Grab your shovels as we visit a spot in Oklahoma where you can dig for crystals. And the kind you uncover can't be found anywhere else in the world.
When you arrive at the Great Salt Plains in Jet, Oklahoma, it looks like the beach.
"The groundwater table is so high that it brings the salt to the surface and when the water evaporates it leaves a crust of salt on the surface," said Glen Hensley, a wildlife biologist.
However, it's what's right below the surface that has people coming to this spot in northwestern Oklahoma in Alfalfa County, including my family. The Salt Plains National Wildlife Refuge happens to be the only place on earth known to have crystals with a unique hourglass image in the middle.
"It's growing, it's engulfing particles of sand, and that's what makes the hourglass formation," said Hensley.
"The tried and true method is to dig a hole a couple of feet in diameter and maybe a foot deep until the water starts to percolate up through the bottom," said Shane Kasson, the refuge manager. "You can take that water with a cup or your hand and splash it along the side of the hole and use that to wash the sand and sediment away from them."
We weren't the only ones on a mission.
"I thought it was going to be hard, and it was because I dug a three-foot hole and we found a piece of petrified wood and that's it," said Sonya Norman, who was visiting from Edmond. "It's actually easier because they're all on the surface."
Norman drove about two hours to get here from Edmond and was happy she packed an extra change of clothes for her son.
"It's not a guarantee, but it's pretty close to a guarantee," said Kasson. "If you look, you'll find them."
While even the bigger ones aren't worth anything, it's the thrill of the find that brought Cory Spieker and his group here.
"Don't take the recommendations online, they had us digging too deep," said Cory Spieker, a visitor from El City. "What we found was in the first two inches."
"I thought I was going to come out here and find a big, my expectations were big, but I like what we found, I really do like it," said Cassidy Spieker, from Elk City.
While the kids thought we got a record breaker, our crystals were average.

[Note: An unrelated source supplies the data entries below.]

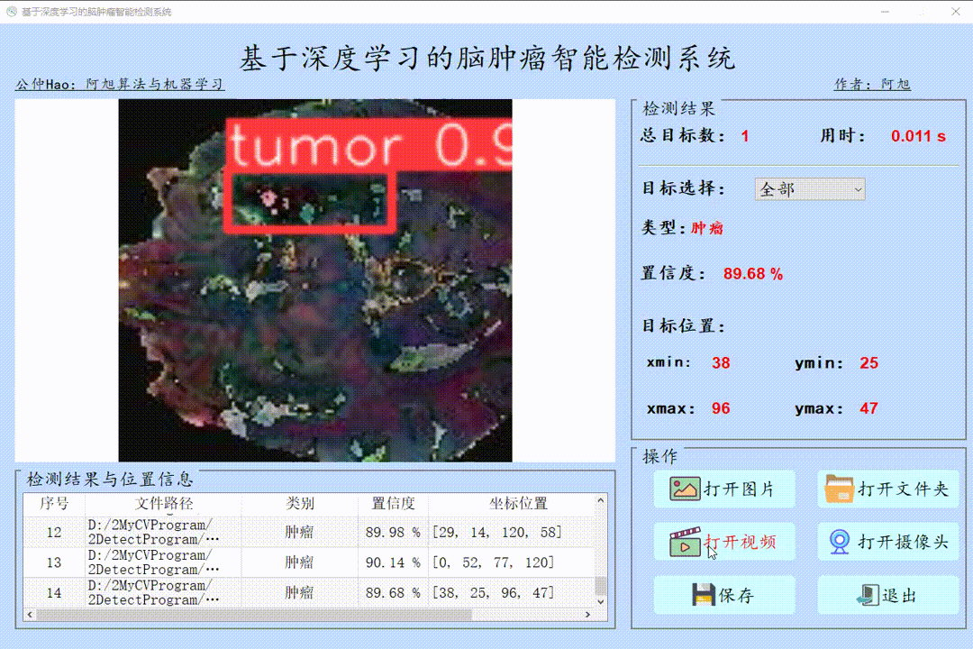Click the application logo in the title bar
973x649 pixels.
[x=10, y=11]
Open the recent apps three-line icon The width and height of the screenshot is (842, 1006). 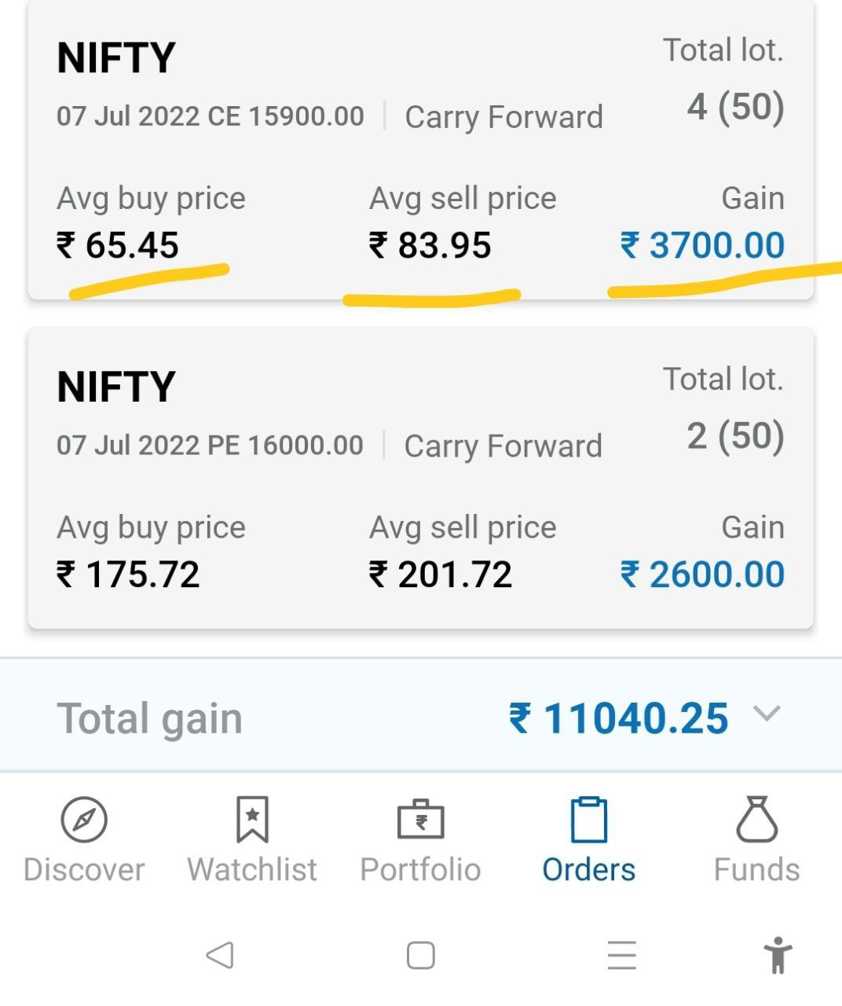point(621,956)
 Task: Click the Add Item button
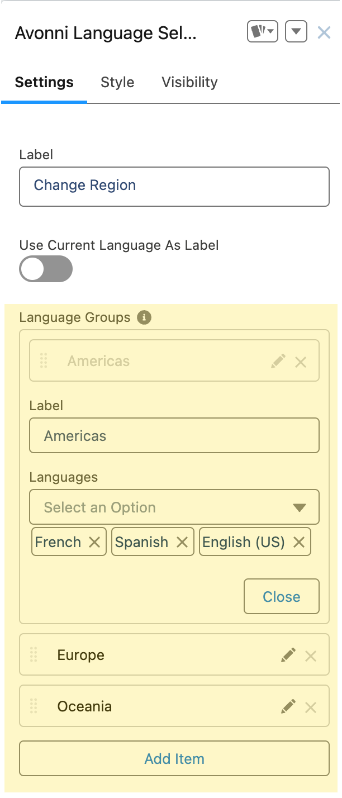pos(174,758)
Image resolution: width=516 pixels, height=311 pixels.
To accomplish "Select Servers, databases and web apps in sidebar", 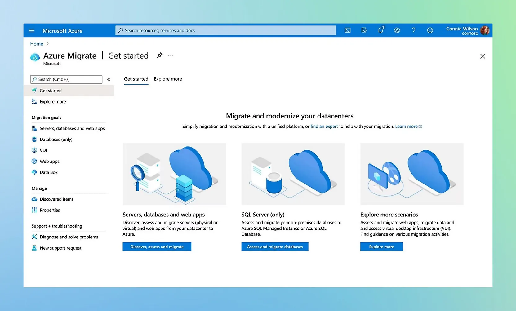I will click(72, 128).
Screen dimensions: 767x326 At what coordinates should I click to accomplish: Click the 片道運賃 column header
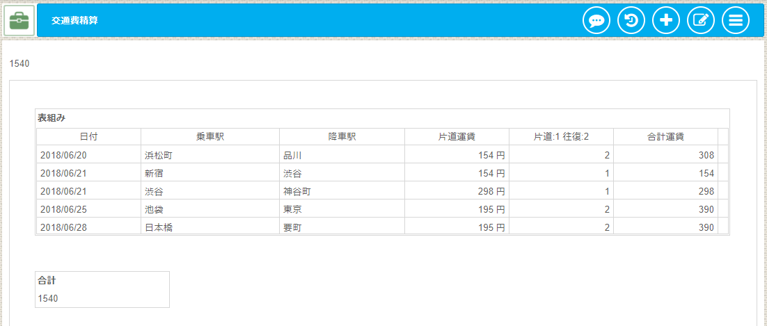tap(457, 137)
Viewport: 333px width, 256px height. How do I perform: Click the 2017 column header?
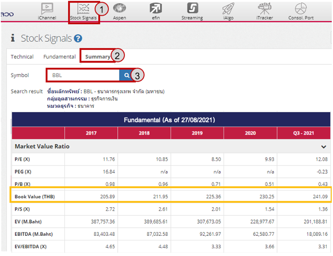coord(91,133)
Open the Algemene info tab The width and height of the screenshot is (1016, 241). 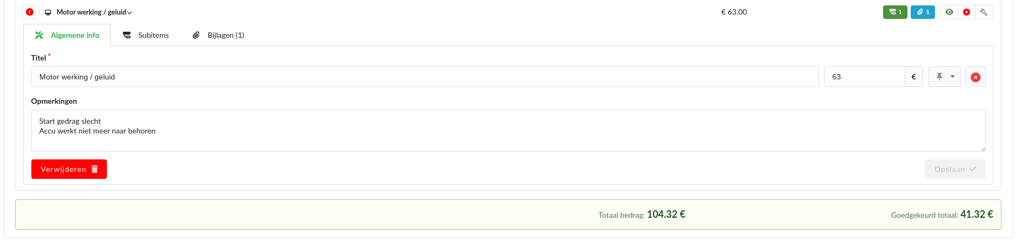coord(67,35)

However, we got all of these in just a few hours, and keep in mind, not all the time was spent digging. The kids loved playing in the sandy dirt and getting dirty.
"It's a great family-friendly activity," said Kasson. "It's free and you get to take home crystals."
We also had a change of clothes.
The dig area is open April 1 through October 15, sunrise to sunset. The park says the salt flats heal themselves over time and after two to three years, they're back to the way they were before, that's why the dig site areas are rotated every couple of months.